Jarrod Marrs

Personal information
- Full name: Jarrod Thomas Marrs
- National team: United States
- Born: May 28, 1975 (age 51) Baton Rouge, Louisiana
- Website: www.fitnessbyjarrod.com

Sport
- Sport: Swimming
- Strokes: Breaststroke
- Club: Curl-Burke Swim Club
- College team: Louisiana State University

Medal record
Men's swimming
Representing the United States
World Championships (SC)
| Gold medal – first place | 2000 Athens | 4×100 m medley |
Pan Pacific Championships
| Bronze medal – third place | 1997 Fukuoka | 100 m breaststroke |
Pan American Games
| Silver medal – second place | 1999 Winnipeg | 100 m breaststroke |
| Silver medal – second place | 2003 S.Domingo | 100 m breaststroke |

= Jarrod Marrs =

American competition swimmer (born 1975)

Jarrod Thomas Marrs (born May 28, 1975) is an American competition swimmer who specialized in breaststroke events.
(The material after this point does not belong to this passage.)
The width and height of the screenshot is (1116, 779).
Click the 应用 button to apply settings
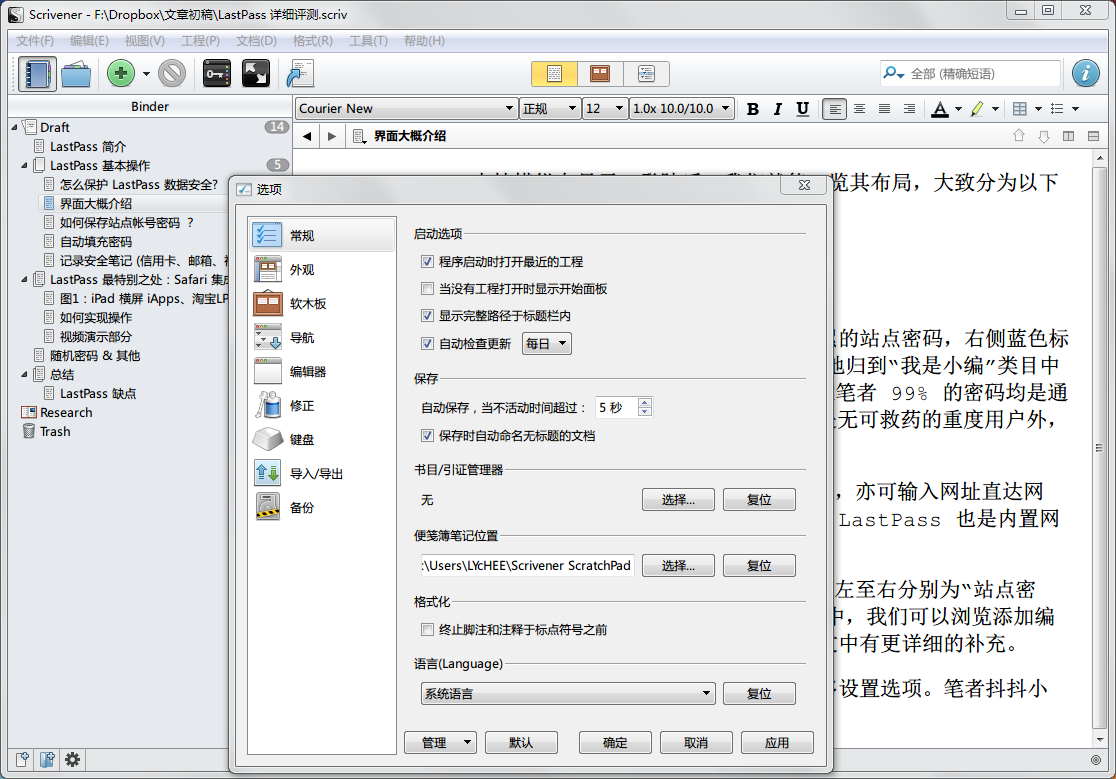point(777,743)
He twice competed at the Pan American Games (1999 and 2003), winning a silver medal in the men's 100-meter breaststroke in both, and won a gold medal at the 2000 FINA Short Course World Championships as a member of the first-place U.S. team in the 4x100-meter medley relay. While he was a college student at Louisiana State University (LSU), he competed for the LSU Tigers swimming and diving team.

He also served as an assistant swimming coach for the University of Houston.